In queste ore il Bari sta valutando le varie opzioni possibili per trovare il nuovo tecnico in una fase delicatissima del campionato. Intanto, è stato richiamato in sede l'ormai ex tecnico Longo (insieme al suo staff), che era stato esonerato l'estate scorsa. Dovrebbe essere lui a riprendere la conduzione tecnica della squadra, a meno che Longo decida di farsi da parte rinunciando all'incarico. In questo caso, il Bari dovrà trovare un nuovo allenatore.
Non solo l'allenatore abruzzese, la società presieduta da Luigi De Laurentiis, figlio di Aurelio, ha esonerato anche il direttore sportivo Giuseppe Magalini, giunto in Puglia nell'estate 2024. Resta invece Valerio Di Cesare, vice di Magalini sin dall'arrivo di quest'ultimo e, a tutt'oggi, non ancora "promosso". Anche se toccherà all'ex capitano biancorosso, lecito presumerlo, portare avanti la campagna di rafforzamento - ma anche di sfoltimento -, di un organico che si è rivelato finora sul campo il più debole e peggio assemblato della categoria: la conseguenza è un penultimo posto in classifica, persino generoso, con gli stessi punti dello Spezia (17), tre in più del Pescara (14), che a sua volta ha esonerato Vivarini dopo dodici turni e la sconfitta casalinga col Monza (0-2) del 9 novembre.

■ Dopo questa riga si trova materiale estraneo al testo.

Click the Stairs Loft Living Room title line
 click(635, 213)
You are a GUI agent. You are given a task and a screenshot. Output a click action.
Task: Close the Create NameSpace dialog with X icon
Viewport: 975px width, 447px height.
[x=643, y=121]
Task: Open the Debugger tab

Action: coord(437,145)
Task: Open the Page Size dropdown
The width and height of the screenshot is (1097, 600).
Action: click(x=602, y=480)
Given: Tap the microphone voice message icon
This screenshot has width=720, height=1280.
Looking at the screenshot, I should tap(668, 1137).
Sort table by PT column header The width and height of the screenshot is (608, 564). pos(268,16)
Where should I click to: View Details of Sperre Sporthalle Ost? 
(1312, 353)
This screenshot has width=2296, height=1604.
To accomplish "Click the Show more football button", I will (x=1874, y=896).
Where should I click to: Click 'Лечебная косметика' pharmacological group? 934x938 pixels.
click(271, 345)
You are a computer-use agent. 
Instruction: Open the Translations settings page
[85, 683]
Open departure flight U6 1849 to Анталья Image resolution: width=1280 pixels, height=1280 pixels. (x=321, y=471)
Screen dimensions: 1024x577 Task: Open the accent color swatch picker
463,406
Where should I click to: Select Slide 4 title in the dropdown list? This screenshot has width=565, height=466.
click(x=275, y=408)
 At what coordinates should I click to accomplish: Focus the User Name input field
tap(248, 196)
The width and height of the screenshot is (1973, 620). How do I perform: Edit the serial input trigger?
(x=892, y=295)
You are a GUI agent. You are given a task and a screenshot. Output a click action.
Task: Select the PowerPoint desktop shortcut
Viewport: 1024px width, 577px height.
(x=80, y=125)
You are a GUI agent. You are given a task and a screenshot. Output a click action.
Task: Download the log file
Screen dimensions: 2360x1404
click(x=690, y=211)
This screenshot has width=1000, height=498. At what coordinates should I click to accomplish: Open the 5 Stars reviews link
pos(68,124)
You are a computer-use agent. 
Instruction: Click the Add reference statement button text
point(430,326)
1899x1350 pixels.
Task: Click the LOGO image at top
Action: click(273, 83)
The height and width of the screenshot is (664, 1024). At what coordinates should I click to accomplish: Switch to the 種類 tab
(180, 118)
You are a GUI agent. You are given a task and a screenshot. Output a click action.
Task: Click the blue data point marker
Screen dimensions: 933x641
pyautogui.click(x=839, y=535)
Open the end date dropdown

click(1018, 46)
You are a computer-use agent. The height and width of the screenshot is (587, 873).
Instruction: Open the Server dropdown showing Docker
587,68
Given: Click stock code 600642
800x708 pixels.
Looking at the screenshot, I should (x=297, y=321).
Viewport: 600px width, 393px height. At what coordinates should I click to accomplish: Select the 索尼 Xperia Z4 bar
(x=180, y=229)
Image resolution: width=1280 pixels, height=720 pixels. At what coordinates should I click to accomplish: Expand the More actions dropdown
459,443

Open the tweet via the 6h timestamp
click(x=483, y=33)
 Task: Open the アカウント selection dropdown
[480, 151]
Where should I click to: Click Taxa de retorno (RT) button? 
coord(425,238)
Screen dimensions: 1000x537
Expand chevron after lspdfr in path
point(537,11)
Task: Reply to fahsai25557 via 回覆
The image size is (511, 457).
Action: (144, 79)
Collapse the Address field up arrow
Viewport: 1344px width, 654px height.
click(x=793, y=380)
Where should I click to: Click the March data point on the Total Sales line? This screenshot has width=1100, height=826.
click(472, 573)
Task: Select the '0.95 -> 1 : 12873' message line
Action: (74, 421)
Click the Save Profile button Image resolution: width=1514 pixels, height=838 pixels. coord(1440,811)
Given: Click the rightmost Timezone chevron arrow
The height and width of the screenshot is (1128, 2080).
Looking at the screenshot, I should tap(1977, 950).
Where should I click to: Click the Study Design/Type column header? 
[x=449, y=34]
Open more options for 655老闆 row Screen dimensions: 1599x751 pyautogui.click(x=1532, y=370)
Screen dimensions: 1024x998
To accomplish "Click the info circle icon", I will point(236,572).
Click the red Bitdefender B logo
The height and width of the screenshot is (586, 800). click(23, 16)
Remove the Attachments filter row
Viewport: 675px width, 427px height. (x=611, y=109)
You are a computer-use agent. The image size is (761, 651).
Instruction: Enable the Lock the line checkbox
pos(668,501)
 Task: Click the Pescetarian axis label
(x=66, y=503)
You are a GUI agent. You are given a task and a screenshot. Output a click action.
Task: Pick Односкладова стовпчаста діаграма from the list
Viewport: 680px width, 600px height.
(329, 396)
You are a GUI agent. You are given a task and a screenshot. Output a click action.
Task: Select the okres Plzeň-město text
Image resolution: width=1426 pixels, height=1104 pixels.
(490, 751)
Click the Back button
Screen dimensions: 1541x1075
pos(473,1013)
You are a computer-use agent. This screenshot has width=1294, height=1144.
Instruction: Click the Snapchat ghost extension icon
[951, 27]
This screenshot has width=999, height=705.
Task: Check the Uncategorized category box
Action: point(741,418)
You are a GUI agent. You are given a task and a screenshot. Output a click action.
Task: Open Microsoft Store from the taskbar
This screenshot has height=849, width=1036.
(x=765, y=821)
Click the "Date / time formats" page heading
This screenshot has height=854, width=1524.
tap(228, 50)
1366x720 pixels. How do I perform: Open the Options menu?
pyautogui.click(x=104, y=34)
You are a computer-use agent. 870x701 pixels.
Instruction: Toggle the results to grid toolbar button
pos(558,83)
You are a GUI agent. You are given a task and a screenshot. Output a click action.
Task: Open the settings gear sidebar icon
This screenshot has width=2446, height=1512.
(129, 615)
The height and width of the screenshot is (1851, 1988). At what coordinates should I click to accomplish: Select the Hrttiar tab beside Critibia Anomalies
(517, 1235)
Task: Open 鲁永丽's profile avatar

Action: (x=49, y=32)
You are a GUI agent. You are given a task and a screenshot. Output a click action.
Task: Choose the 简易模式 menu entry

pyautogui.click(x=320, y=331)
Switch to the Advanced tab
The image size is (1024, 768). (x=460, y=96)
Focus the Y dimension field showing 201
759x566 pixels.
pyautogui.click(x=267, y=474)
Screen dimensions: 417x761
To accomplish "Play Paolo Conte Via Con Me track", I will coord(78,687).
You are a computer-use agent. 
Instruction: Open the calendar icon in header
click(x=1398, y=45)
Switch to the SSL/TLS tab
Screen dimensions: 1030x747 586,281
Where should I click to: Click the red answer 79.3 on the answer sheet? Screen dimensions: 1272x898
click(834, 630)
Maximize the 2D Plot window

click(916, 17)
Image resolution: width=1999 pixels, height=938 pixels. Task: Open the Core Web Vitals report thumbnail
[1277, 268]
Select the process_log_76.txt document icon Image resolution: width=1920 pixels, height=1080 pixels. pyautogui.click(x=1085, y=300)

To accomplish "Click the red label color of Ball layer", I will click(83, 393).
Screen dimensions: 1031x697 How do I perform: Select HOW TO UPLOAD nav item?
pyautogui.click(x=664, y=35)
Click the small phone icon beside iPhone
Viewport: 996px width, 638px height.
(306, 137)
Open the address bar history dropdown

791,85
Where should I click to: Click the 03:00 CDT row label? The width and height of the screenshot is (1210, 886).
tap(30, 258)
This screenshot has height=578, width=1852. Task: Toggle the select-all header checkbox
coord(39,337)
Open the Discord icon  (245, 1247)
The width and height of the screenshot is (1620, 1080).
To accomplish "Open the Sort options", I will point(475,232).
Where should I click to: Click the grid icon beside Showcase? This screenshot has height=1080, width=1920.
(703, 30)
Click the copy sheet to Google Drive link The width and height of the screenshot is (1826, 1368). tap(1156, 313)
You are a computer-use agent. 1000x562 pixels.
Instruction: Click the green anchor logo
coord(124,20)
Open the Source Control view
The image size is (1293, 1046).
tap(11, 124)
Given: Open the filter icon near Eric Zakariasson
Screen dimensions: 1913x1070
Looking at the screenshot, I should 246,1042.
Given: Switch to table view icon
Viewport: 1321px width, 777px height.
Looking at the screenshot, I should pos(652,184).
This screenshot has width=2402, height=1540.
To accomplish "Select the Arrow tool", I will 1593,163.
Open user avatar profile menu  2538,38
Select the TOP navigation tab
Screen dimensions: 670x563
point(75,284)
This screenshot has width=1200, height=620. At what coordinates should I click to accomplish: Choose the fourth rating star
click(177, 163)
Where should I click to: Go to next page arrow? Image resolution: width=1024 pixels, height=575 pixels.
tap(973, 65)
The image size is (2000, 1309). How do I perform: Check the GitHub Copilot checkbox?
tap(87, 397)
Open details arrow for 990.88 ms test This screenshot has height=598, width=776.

Il ritorno di Longo con il contemporaneo allontanamento di Magalini è la conferma implicita delle frizioni tra i due. Frizioni che hanno portato alla decisione della scorsa estate di allontanare l'ex allenatore del Como e ripartire per l'ennesima volta con un nuovo tecnico e un progetto. Progetto accompagnato dall'epurazione quasi totale dell'organico che nella scorsa stagione ha vissuto in zona playoff (obiettivo dichiarato della stagione) sino a cinque gare dalla fine, prima di crollare con tre sconfitte, una vittoria alla penultima gara contro Pisa, promosso nella circostanza, e lo 0-0 inutile di Bolzano con il Sudtirol nel recupero del quintultimo turno posticipato al 13 maggio per la morte di Papa Francesco. Epurazione ed ennesima nuova ripartenza che hanno portato alla drammatica situazione (pur solo sportiva) attuale con una classifica da retrocessione diretta. Ci sono 18 partite e due settimane di mercato per porvi rimedio. E il rischio che possano non bastare è alto.